Wood estimates this work will cost Bunch about $2,500.

"Because he wants to correct this and get it resolved, I think the (committee) worked with him to come up with something reasonable to compensate the community," Wood said.

Fortunately, Bunch said, many of those requirements are things he would do anyway.

"I would like to promote the history of agriculture and agriculture in this county," he said, pulling out copies of 1869 newspaper articles detailing old vineyards that once grew near Table Mountain. Bunch said he doesn't want a makeshift roadside stand, but a big, barn in old-California style.
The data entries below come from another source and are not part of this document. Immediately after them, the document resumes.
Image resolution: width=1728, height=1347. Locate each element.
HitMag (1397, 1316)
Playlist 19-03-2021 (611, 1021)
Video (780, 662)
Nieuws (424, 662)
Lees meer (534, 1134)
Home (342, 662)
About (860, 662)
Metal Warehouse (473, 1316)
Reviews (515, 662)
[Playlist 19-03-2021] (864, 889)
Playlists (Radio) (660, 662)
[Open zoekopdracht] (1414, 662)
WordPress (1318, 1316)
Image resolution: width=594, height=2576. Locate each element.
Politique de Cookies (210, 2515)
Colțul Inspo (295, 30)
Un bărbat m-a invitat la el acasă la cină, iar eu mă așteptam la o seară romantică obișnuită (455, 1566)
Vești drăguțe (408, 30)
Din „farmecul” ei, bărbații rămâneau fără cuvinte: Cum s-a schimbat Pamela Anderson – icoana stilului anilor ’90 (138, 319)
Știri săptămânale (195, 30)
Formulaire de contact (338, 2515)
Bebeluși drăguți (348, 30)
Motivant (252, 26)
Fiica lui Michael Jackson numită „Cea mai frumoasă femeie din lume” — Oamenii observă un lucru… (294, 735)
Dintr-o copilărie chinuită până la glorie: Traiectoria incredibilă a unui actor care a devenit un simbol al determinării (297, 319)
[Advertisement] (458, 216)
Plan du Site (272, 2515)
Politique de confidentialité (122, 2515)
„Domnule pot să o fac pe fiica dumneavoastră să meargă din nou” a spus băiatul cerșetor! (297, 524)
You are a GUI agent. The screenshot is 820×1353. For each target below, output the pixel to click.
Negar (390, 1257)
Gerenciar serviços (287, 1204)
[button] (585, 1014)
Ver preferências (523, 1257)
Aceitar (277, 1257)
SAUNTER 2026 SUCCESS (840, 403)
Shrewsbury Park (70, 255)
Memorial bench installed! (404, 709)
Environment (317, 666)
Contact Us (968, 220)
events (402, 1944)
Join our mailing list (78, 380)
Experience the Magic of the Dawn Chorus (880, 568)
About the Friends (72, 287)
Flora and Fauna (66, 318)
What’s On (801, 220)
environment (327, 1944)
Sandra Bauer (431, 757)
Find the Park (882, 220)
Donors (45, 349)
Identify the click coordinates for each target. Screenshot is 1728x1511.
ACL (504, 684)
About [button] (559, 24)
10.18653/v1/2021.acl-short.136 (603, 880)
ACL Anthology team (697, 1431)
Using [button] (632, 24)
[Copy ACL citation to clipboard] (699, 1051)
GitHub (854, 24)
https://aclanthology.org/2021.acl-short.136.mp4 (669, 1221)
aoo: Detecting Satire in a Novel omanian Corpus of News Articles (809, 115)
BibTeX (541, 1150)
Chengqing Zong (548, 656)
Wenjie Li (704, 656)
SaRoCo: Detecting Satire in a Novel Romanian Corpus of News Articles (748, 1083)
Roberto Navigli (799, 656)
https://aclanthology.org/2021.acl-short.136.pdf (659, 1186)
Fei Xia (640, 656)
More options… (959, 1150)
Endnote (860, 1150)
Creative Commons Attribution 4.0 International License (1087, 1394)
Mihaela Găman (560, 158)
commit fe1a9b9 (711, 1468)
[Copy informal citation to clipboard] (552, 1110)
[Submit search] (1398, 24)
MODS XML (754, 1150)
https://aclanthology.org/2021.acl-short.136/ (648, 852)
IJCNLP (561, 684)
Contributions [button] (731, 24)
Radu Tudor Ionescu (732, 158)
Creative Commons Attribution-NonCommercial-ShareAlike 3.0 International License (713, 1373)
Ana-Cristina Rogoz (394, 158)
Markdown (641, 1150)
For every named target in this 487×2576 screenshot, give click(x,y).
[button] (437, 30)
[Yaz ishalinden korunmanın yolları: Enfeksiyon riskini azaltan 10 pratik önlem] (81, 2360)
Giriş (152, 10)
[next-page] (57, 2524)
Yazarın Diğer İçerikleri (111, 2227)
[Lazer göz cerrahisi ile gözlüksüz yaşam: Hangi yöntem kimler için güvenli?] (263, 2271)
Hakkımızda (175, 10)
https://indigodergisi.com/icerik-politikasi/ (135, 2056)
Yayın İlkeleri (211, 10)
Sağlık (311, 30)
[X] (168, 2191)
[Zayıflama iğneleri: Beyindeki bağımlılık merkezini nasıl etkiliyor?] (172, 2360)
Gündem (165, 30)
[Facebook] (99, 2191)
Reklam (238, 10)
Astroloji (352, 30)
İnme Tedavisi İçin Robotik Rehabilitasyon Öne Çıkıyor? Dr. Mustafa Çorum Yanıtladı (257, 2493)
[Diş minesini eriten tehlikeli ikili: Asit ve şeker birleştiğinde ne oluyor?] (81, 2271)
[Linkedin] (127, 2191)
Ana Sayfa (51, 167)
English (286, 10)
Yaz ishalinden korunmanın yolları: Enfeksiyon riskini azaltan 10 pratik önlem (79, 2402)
Local produce, jams and honey would be among the many items featured on the sale floor, and he said he has already been contacted by an organic herb grower who wants a display spot.

"I will not sell a tomato from Mexico. I will not sell an apple from New Zealand," Bunch said.

In the barn's loft, Bunch added, he might open an art gallery featuring local artists and work that showcases the foothills.

Troy Claveran, a golf developer with an option to buy the land adjacent to Bunch's, said he is thrilled with the announcement.

His group Yosemite Ranch LLC was looking to buy the space, Claveran said, but Bunch got it first.

"I've seen a number of great country markets out and about in the Mother Lode. If it's done well, it can be really nice," Claveran said of Bunch's plans.

Now, Bunch said, he is searching for someone to design an authentic, old-fashioned barn.

He's also working on changing the zoning designation and setting himself right with the county. He hopes to open in about a year.

"I'll probably use my teachers' retirement to make this all come together," Bunch said. He already refinanced his house and maxed out his credit cards to obtain the land.

But those are just the steps required to meet his goal returning to the fruit stands and agriculture of his youth.

"That's the lifestyle I grew up with, and for the last 20 years I've been trying to get back to it," he said.